Now that the election is over, we anticipate having some guidance soon with respect to the numerous tax and planning issues that have been mired in uncertainty for the past two years. Many tax benefits are scheduled to “sunset” as of December 31, 2012. These benefits include the $5.12 million estate and gift applicable exclusion amounts and the generation skipping transfer (GST) exemption amount (the “applicable exclusion amounts”); the maximum 35% rate for estate, gift and GST taxes; and the 15% capital gains tax and dividend rates. Absent congressional action, as of January 1, 2013, the estate and gift tax applicable exclusion amounts will each be reduced to $1 million, and the GST tax applicable exclusion amount, which will be indexed for inflation, will be reduced to approximately $1.4 million. The maximum tax rate for estate, gift and GST taxes will increase to 55%. The capital gains tax rate will increase to 20% and dividends will be taxed as ordinary income.

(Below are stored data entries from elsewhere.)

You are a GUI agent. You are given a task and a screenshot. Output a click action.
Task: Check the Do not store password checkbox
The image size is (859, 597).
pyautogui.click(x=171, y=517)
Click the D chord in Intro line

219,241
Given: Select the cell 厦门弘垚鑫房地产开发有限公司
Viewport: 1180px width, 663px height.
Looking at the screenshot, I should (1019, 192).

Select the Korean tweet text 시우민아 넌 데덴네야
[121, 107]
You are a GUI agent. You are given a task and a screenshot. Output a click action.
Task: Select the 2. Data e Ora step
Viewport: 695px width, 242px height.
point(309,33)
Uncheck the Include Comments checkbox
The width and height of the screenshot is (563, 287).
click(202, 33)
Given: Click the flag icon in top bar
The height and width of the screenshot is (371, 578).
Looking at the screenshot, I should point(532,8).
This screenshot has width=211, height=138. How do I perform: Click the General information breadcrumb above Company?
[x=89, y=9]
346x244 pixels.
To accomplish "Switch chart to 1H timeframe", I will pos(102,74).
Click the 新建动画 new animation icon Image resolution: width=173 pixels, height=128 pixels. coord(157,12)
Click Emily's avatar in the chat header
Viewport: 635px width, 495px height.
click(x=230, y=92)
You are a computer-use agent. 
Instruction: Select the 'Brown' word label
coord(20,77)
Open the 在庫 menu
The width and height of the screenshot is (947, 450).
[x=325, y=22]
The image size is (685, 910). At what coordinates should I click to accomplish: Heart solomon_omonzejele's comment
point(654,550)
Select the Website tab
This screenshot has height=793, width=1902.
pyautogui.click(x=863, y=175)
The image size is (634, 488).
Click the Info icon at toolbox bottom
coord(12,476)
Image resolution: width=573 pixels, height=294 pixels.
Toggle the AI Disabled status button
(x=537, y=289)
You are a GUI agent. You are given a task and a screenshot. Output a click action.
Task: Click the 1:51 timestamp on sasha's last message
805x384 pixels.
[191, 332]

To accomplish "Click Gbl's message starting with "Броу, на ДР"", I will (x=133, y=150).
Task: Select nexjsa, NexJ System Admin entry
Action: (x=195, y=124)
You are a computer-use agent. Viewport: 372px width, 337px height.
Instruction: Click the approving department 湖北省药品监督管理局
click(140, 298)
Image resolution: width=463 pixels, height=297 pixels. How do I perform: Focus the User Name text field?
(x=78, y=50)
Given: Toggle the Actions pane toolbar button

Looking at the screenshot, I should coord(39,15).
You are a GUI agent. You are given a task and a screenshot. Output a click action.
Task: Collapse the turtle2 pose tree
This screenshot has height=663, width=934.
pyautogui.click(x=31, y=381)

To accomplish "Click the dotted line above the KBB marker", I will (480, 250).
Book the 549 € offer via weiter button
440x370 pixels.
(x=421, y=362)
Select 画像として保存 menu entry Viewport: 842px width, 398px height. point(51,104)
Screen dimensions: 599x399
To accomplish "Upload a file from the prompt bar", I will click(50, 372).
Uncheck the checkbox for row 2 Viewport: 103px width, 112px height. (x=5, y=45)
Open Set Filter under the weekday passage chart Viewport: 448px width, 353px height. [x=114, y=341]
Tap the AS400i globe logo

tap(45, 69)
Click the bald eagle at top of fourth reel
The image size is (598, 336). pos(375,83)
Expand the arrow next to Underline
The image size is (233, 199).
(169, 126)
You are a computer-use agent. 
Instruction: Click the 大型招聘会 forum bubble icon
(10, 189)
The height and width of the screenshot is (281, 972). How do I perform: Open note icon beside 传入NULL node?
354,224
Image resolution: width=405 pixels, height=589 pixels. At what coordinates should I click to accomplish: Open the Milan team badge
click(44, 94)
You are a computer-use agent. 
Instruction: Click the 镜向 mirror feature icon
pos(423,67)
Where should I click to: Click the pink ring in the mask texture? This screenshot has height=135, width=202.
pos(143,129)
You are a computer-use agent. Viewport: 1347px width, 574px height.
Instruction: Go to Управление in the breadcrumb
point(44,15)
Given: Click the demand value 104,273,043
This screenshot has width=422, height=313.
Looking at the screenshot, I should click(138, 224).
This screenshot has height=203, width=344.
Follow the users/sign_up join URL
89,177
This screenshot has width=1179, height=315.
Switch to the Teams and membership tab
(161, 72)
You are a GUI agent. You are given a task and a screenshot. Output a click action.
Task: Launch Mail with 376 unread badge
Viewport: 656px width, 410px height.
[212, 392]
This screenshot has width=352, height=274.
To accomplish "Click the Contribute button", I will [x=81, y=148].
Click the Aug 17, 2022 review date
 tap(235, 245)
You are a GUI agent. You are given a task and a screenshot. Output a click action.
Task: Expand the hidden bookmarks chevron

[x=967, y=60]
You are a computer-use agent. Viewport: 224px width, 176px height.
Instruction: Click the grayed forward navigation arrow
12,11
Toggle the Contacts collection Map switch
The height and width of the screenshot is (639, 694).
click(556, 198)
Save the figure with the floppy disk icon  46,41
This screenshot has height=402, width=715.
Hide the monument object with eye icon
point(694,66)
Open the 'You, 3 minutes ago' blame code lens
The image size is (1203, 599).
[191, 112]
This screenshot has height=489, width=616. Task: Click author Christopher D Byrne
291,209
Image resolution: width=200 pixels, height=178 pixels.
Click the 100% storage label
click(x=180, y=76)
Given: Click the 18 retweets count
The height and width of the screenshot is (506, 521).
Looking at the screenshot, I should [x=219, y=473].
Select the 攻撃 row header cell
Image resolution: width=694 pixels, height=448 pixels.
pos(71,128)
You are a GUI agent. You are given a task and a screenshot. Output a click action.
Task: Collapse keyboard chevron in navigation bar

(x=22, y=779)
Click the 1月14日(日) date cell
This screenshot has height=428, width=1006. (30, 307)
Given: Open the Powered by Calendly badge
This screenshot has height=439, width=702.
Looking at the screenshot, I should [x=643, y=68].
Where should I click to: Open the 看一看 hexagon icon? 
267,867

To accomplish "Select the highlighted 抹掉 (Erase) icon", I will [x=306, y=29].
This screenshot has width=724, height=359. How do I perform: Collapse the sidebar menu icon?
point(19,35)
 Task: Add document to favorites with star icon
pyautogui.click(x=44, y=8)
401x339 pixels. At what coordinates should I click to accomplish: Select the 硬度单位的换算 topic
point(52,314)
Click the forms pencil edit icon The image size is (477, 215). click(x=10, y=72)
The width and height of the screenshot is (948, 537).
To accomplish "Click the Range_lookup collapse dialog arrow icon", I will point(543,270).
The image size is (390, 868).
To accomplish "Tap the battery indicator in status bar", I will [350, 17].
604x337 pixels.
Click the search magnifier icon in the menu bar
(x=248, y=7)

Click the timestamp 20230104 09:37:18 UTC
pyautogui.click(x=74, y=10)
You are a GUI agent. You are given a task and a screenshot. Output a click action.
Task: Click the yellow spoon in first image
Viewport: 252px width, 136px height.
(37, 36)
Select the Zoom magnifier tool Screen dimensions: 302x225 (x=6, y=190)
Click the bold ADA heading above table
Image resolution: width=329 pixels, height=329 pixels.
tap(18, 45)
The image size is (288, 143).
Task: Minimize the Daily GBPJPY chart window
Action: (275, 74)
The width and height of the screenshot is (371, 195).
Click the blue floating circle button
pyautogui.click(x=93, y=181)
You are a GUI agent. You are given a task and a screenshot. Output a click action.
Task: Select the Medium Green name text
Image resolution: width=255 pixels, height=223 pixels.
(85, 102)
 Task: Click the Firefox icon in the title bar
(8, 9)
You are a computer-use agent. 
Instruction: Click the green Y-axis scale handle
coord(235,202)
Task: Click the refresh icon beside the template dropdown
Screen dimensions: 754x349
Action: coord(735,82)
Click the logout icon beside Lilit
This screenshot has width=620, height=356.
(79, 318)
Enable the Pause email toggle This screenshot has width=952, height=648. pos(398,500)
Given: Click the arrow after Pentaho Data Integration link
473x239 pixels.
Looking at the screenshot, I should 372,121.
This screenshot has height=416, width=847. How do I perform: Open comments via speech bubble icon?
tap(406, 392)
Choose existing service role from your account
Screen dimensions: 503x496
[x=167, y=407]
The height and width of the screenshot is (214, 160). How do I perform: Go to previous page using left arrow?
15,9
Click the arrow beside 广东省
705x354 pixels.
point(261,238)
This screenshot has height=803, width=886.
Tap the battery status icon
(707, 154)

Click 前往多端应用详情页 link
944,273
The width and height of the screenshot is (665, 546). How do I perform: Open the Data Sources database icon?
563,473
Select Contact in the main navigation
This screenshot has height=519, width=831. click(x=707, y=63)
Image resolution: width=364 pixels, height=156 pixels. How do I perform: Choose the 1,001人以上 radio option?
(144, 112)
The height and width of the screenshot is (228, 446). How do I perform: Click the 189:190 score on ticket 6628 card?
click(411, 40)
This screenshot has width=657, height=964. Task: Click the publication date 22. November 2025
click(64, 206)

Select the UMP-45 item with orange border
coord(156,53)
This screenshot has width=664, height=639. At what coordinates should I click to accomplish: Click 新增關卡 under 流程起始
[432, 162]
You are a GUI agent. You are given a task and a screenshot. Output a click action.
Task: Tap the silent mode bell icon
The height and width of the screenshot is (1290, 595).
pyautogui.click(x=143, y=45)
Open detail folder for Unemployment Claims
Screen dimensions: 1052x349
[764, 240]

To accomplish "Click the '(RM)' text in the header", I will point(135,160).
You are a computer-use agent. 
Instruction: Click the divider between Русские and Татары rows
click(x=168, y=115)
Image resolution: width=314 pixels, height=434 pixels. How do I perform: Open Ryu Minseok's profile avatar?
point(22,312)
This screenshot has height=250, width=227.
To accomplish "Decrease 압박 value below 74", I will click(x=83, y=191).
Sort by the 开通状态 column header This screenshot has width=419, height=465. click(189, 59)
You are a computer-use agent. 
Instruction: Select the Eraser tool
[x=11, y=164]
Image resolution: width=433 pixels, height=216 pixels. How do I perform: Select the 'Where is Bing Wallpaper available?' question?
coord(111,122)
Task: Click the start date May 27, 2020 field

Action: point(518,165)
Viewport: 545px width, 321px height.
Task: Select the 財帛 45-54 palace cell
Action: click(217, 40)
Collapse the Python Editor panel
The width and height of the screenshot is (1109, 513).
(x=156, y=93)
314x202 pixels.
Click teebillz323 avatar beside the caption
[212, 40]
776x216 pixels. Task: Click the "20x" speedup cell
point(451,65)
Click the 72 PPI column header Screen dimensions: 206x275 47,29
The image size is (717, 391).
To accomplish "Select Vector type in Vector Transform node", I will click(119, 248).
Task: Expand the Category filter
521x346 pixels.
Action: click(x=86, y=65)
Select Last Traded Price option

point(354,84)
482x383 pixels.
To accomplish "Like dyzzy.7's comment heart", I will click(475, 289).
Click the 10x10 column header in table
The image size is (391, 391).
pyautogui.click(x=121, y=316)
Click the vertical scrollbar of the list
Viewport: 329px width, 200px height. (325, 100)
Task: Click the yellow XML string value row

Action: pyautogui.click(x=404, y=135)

There is much speculation as to whether these provisions will be allowed to sunset with no adjustment. It is widely believed that there will be legislation that will either extend the current $5.12 million applicable exclusion amounts for a limited period, or that, for a limited time, there will be a retroactive increase of the applicable exclusion amounts. President Obama has stated his view that the applicable exclusion amount for transfers at death should be $3.5 million and that the applicable exclusion amount for gifts should revert to $1 million, with a maximum transfer tax rate of 45%.

Please see full advisory below for more information.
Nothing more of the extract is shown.